> **SELECTED PASSAGE**:
--- START ---

Can Medicine Bring Israelis and Palestinians Together?

August 14, 2018

3 min read

It is an irony of the Middle East. At the same time that Gaza terrorists send burning balloons and kites and have – for now – stopped hurling rockets and missiles at southern Israel, Israeli and Palestinian physicians are collaborating at Haifa’s Rambam Medical Center. Medicine and caring for the sick it seems, can bring enemies together.

The July issue of The Lancet Oncology medical journal has published an article describing a successful model of Israeli-Palestinian collaboration between Rambam and Augusta Victoria Hospital in east Jerusalem.

Professor Ziv Gil co-authored the article.  “The partnership of Israeli and Palestinian physicians from both hospitals demonstrates the great potential of peacemaking in our region through improving treatment of cancer patients,” says Gil, director of the otolaryngology (ear, nose and throat)-head-and-neck surgery at Rambam.

The Lancet article presents the growth curve for radiation treatments of oncology patients at Augusta Victoria since the program began and highlight how quickly the Palestinian physicians learned how to treat a variety of malignancies. The article also discusses the subject of continuity of care for complex tumors in Palestinian patients by staff from both hospitals.

The joint project, which began five years ago, aims to promote interpersonal relationships among staff from a variety of disciplines to foster independence of the Palestinian healthcare system. It hopes to reach two targets – the formation of an independent Palestinian healthcare system; and assuring continuity of medical care in the Palestinian sector until an independent healthcare system is established there.

The project includes a hospital-skills-enhancement program at Rambam for Palestinian medical staffers; Palestinian and Israeli medical teams working together at Augusta Victoria located on the southern side of the Mount of Olives; and referral of patients with complicated clinical conditions from Augusta Victoria to Rambam to be managed by staff from both hospitals.

So far, 23 doctors from the east Jerusalem hospital have participated in the program for enhancing hospital skills in various disciplines, including head and neck surgery, oncology, otolaryngology, neurosurgery, nephrology and plastic surgery. Graduates of the skills’ enhancement program have obtained positions in other hospitals and clinics throughout Judea and Samaria. Using their newly obtained skills, they have established medical services previously nonexistent in the Palestine Authority (PA).

Treatments for these patients include specialized surgical procedures not currently available in the territories, including robotic surgery, endoscopic surgery, reconstructive surgery, transplants and surgical removal of skull-based tumors.

“The collaborative Israeli-Palestinian physicians’ program and its results over the past five years are evidence that common goals can be deployed as the basis for building cooperation and understanding between our peoples,” adds Gil. “The model demonstrates the potential of cancer treatment as a tool for building peace in our region of the world.”

--- END ---

Records taken from a dataset
--- START ---

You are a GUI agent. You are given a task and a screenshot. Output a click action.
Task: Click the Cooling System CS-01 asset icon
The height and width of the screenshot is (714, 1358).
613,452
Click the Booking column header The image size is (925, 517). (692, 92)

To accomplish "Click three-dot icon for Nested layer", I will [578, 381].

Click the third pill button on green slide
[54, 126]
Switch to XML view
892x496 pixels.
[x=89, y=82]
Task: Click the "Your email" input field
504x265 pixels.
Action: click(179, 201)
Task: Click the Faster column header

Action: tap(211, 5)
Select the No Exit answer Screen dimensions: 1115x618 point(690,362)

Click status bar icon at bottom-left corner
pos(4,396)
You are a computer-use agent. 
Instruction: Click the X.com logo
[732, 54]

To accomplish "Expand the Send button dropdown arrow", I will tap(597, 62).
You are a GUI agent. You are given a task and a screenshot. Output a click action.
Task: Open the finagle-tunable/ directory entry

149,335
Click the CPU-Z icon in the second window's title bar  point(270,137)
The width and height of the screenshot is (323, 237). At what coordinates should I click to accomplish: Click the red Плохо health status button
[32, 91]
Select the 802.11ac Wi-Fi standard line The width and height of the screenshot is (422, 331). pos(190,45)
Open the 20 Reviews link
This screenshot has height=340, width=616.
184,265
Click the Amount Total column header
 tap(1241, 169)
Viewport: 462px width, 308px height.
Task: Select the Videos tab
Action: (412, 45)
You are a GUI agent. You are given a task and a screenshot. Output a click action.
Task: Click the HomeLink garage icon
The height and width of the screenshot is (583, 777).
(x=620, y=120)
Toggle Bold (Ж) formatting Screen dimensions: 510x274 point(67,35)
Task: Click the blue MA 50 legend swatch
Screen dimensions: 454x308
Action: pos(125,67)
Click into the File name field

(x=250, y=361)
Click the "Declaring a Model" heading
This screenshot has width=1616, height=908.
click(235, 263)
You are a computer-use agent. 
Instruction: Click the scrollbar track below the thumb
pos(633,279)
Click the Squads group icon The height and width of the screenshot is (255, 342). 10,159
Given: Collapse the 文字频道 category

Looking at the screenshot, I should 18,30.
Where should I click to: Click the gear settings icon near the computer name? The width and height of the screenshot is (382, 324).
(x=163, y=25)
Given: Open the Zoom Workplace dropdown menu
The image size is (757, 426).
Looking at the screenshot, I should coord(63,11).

--- END ---

> **WHAT THIS TASK INVOLVES**: Continue the article on the Rambam and Augusta Victoria cancer-care partnership, picking up right after its final sentence.

> **EXERCISE OUTPUT**:
“It is clear that successful development of a healthcare system is contingent upon a multiplicity of parameters, and we cannot rely upon this program only or on other similar initiatives,” adds Dr. Salem Billan, an Israeli-Arab who heads Rambam’s head-and-neck-tumor unit at Rambam and one of the program’s developers. “This platform should be adopted by Palestinian and Israeli government agencies or by the international community to be used as a constructive tool for development of a healthcare system in developing countries in areas of tension.”

About four years ago, during Operation Protective Edge, The Lancet published a biting letter criticizing Israel. The letter, entitled Open Letter to the People of Gaza, bashed Israel’s policies and caused a stir in the world of academia and medicine. Physicians and researchers worldwide called for a boycott of the journal, while some called attention to The Lancet’s overall “anti-Israel editorial policy.”

At the height of the controversy, Rambam director-general Prof. Rafael Beyar and Prof. Karl Skorecki, the hospital’s director of medical and research development, invited The Lancet editor-in-chief Prof. Richard Horton to Israel to see the reality of the country with his own eyes and learn about its healthcare system. Prof. Mark Clarfield, a gerontologist at Beersheba’s Ben-Gurion University, also joined the mission.

During Horton’s visit, the British physician apologized to some of the Israeli doctors: “There is no cause for a BDS-like boycott on Israeli physicians and researchers,” he asserted. A short time after the visit, he published an article in his journal describing his impressions of the Israel visit, complimenting the medical institutions he saw.

In addition, transcripts of debates in which Horton participated, as well as his lecture at Rambam, were published in Rambam Maimonides Medical Journal (RMMJ.org.il), an international journal sponsored by Rambam that is both peer reviewed and indexed in PubMed.

During that visit, Horton decided to devote a whole issue of The Lancet to the Israeli healthcare system, and it was published in May 2017 within the framework of a Tel Aviv science convention attended by medical and academic administrators that included Prof. Arnon Afek, then deputy director-general of the Health. The special issue of The Lancet was presented at two other scientific conferences held that week in Nazareth and Beersheba and finally at a formal meeting in the home of the President of Israel, Reuven Rivlin, with Horton, his editorial staff and authors of the papers in that issue in attendance.